Reputationsrisikomanagement in Schweizer Banken

Drei Paukenschläge zur Reputation Schweizer Banken innert weniger Tage lassen einmal mehr aufhorchen:

  1. Rückwirkend muss die UBS per 01. Oktober mehr Eigenmittel zur Absicherung ihrer Rechtsrisiken bereithalten. So will es die Schweizerische Bankenaufsicht FINMA.
  2. Der ehemalige Verwaltungsrat der CS, Walter Kielholz, gibt in einem SRF-Interview unumwunden zu, dass 2010 das Gehalt des CEO Brady Dougan in Höhe von 90 Millionen Schweizer Franken ein Fehler gewesen sei.
  3. Vontobel-CEO Zeno Staub mahnt seine Kollegen, den Schweizer Finanzplatz nicht auf die „Kompetenz“ Steueroptimierung zu reduzieren.
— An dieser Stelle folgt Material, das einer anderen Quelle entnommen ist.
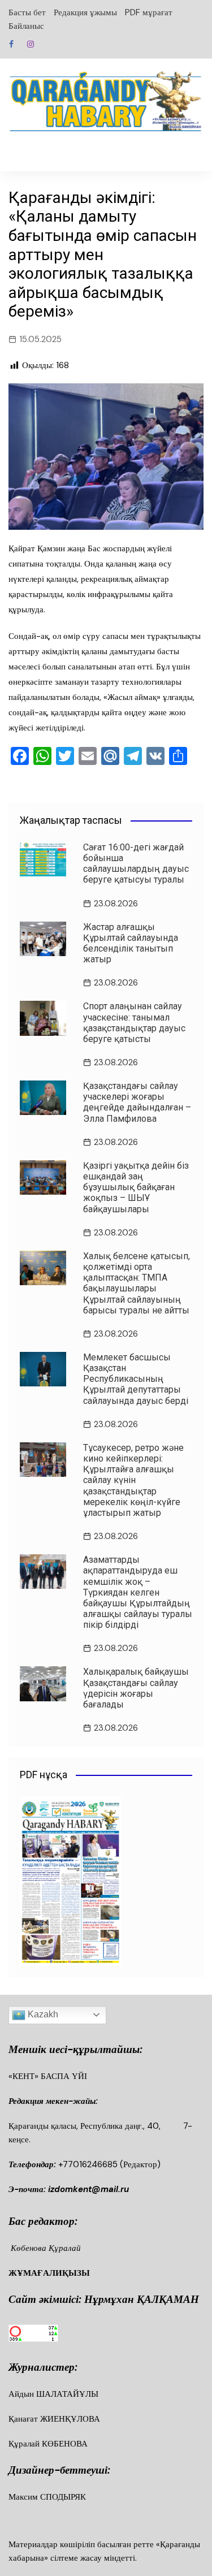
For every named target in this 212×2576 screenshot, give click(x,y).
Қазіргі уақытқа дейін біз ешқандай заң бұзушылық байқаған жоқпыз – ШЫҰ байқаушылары (136, 1187)
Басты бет (27, 12)
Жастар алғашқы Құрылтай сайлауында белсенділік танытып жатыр (130, 943)
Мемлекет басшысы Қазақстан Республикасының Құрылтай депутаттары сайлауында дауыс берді (135, 1379)
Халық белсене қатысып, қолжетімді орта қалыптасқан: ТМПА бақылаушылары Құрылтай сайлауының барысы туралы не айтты (136, 1283)
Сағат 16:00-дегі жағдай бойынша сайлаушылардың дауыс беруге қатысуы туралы (136, 863)
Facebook (11, 44)
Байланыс (26, 26)
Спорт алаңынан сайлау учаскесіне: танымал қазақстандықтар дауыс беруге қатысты (134, 1022)
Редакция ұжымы (85, 12)
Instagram (30, 44)
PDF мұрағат (148, 12)
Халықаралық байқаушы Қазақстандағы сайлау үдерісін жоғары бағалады (136, 1688)
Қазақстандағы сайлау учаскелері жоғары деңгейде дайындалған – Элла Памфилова (137, 1102)
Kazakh (41, 2014)
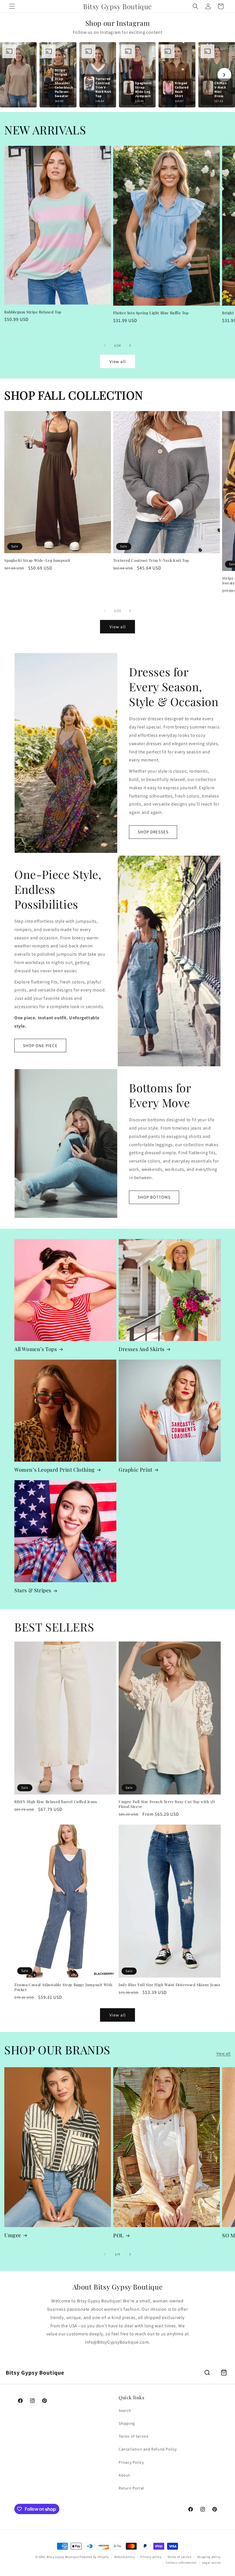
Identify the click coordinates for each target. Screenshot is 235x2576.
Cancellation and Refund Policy (148, 2449)
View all (117, 361)
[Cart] (223, 2372)
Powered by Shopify (94, 2557)
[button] (12, 6)
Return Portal (131, 2488)
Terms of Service (134, 2436)
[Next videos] (224, 75)
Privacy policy (151, 2557)
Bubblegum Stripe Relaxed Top (33, 312)
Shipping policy (209, 2557)
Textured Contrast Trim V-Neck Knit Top (151, 560)
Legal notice (211, 2563)
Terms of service (179, 2557)
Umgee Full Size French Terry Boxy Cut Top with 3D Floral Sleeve (167, 1804)
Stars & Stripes (32, 1590)
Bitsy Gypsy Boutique (63, 2557)
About (124, 2475)
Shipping (127, 2423)
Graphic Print (135, 1469)
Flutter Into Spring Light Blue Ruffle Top (151, 313)
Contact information (181, 2563)
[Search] (207, 2372)
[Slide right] (130, 345)
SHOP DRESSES (153, 832)
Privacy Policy (131, 2462)
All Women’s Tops (35, 1349)
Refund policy (124, 2557)
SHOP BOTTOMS (154, 1197)
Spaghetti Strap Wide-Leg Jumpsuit (37, 560)
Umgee (12, 2235)
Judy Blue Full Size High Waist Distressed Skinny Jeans (169, 1984)
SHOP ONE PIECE (40, 1045)
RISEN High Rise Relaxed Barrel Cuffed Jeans (55, 1801)
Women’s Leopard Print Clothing (54, 1469)
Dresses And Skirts (141, 1349)
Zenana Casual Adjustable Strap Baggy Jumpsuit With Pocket (63, 1987)
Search (125, 2410)
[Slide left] (105, 345)
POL (118, 2235)
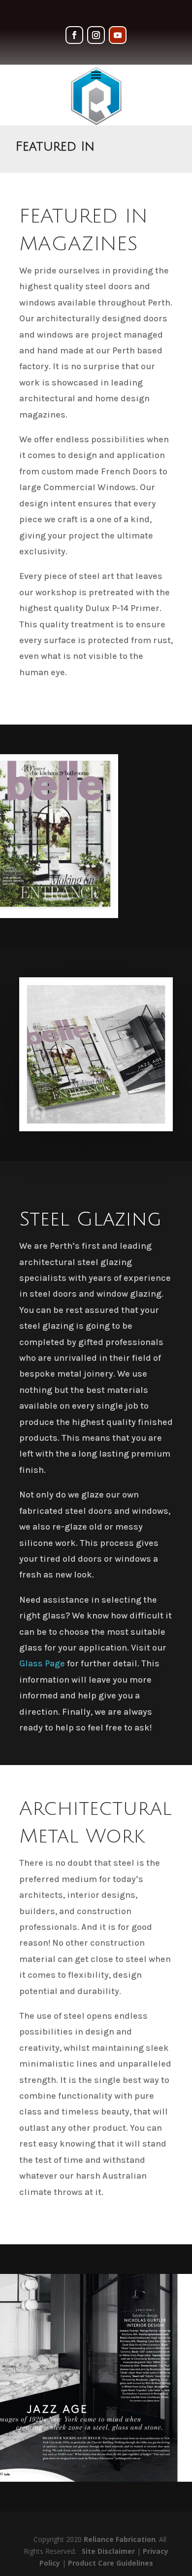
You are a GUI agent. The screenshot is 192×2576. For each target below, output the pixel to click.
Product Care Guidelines (110, 2563)
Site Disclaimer (108, 2551)
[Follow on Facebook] (74, 35)
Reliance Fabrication (120, 2539)
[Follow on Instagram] (96, 35)
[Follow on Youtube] (118, 35)
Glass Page (42, 1663)
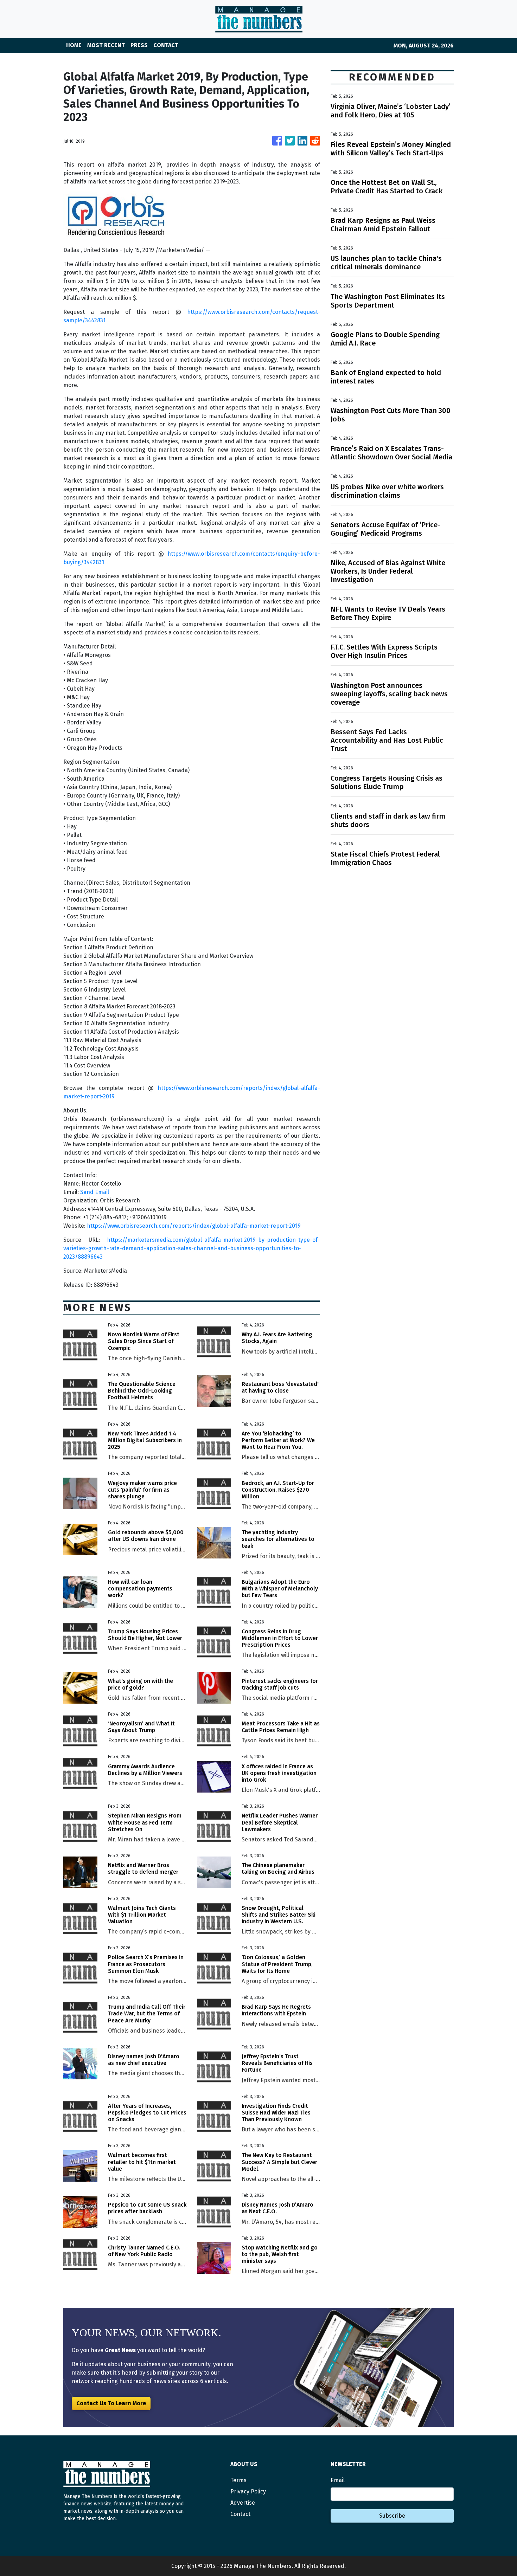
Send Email (94, 1192)
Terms (238, 2480)
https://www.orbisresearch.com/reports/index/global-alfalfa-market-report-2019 (194, 1225)
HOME (74, 45)
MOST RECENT (106, 45)
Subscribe (392, 2515)
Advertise (242, 2502)
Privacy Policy (248, 2491)
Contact (240, 2514)
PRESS (139, 45)
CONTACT (165, 45)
Deshalb habe ich mir angeschaut, wie es die Schweizer Banken allgemein mit ihrem Reputationsmanagement halten. Wie sehr kümmern sie sich darum, dass ein schlechter Ruf Auswirkungen auf ihre Kunden, ihren Börsenkurs und ihre Attraktivität als Arbeitgeber haben könnte? Zum Thema gibt es eine neue Studie vom Schweizerischen Institut für Finanzausbildung (SIF) an der privaten Fachhochschule Kaleidos.

Zwei Ergebnisse der Umfrage vorab:

  • Mehr als die Hälfte der Befragten berücksichtigt Reputationsrisiken nicht in der Berechnung der Risikotragfähigkeit.
  • Zwei Drittel der befragten Risikomanager haben keine eigene Risikostrategie für Reputationsrisiken.

Auch wenn die Umfrage bei 18 Risikomanagern nicht repräsentativ ist und als „Pilotstudie“ bezeichnet wird, legt die Arbeit doch die Schlussfolgerung nahe, dass das Management der Reputationsrisiken in vielen Schweizer Banken noch am Anfang steht, auch wenn das Thema die gleiche Wertigkeit wie etwa Markt- oder Liquiditätsrisiken hat und davon auszugehen ist, dass die Regulatoren zukünftig strengere Auflagen machen werden.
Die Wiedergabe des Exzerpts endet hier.